Action item
For the records below, copy exactly the span that begins at the line containing "886x472 pixels. At" and stops after the line containing "Screen dimensions: 1344x630", minus any pictures.

Data under study
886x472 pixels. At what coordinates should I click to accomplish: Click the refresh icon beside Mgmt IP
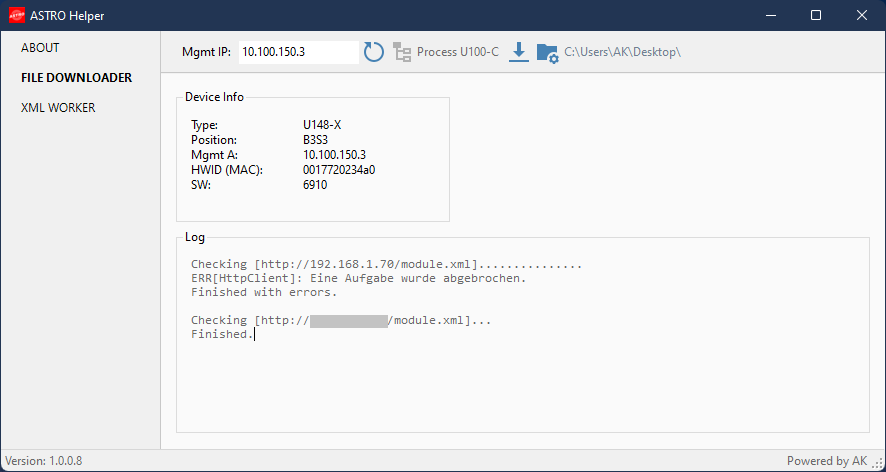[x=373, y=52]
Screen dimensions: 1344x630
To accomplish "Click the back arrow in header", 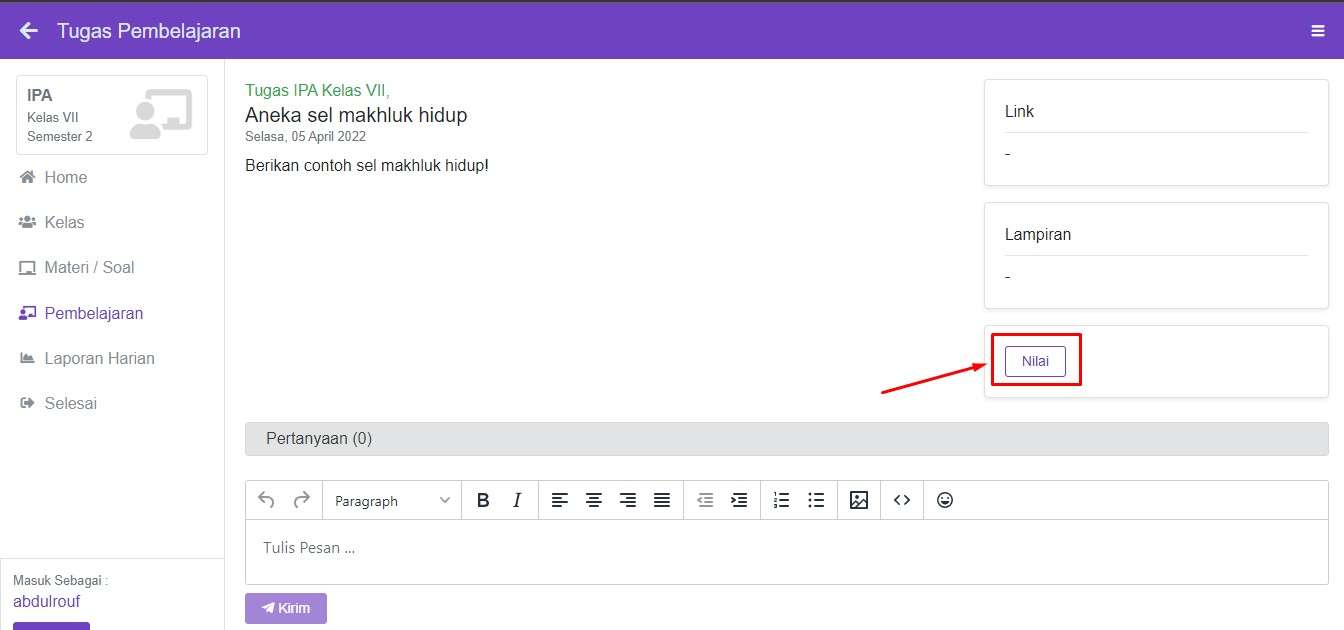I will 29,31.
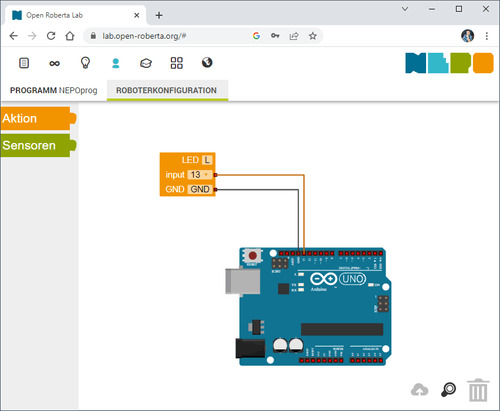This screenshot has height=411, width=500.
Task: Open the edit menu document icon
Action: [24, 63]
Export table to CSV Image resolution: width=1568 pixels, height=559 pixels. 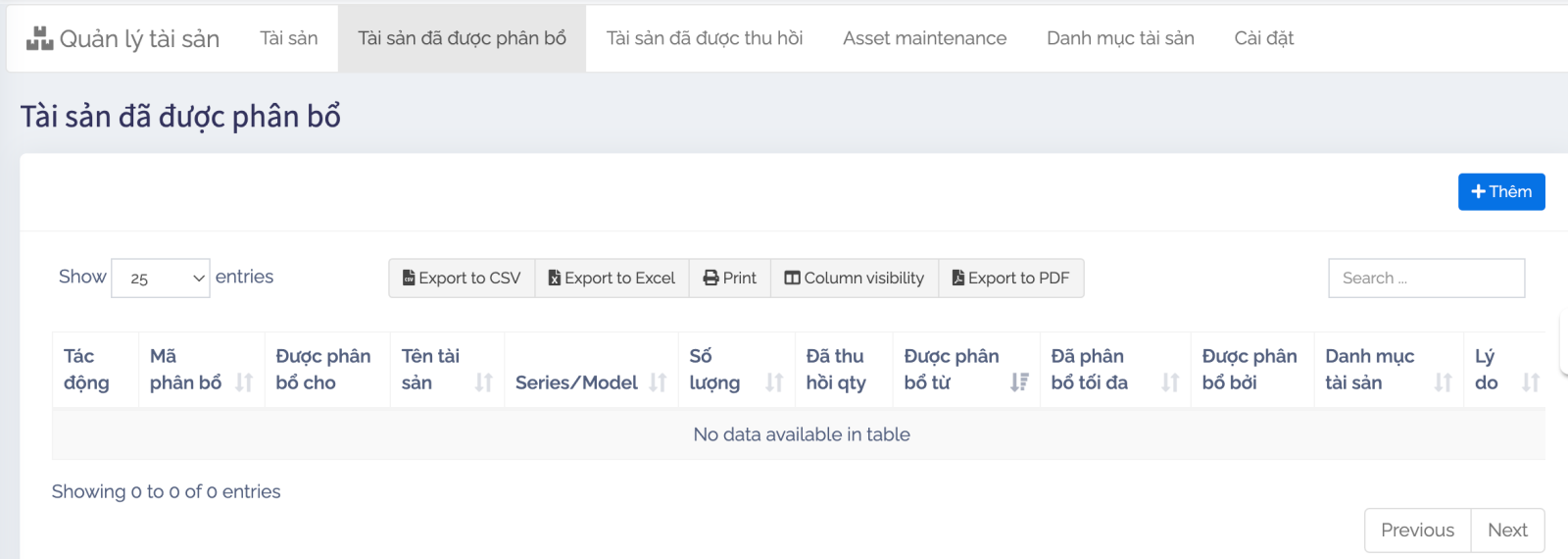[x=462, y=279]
--
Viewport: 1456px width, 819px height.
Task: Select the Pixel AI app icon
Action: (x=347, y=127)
...
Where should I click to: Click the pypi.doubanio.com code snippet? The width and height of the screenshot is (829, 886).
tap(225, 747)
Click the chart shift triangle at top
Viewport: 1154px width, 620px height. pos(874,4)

Output
886x472 pixels. At what coordinates should I click to accomplish: Click the refresh icon beside Mgmt IP
[x=373, y=52]
Screen dimensions: 1344x630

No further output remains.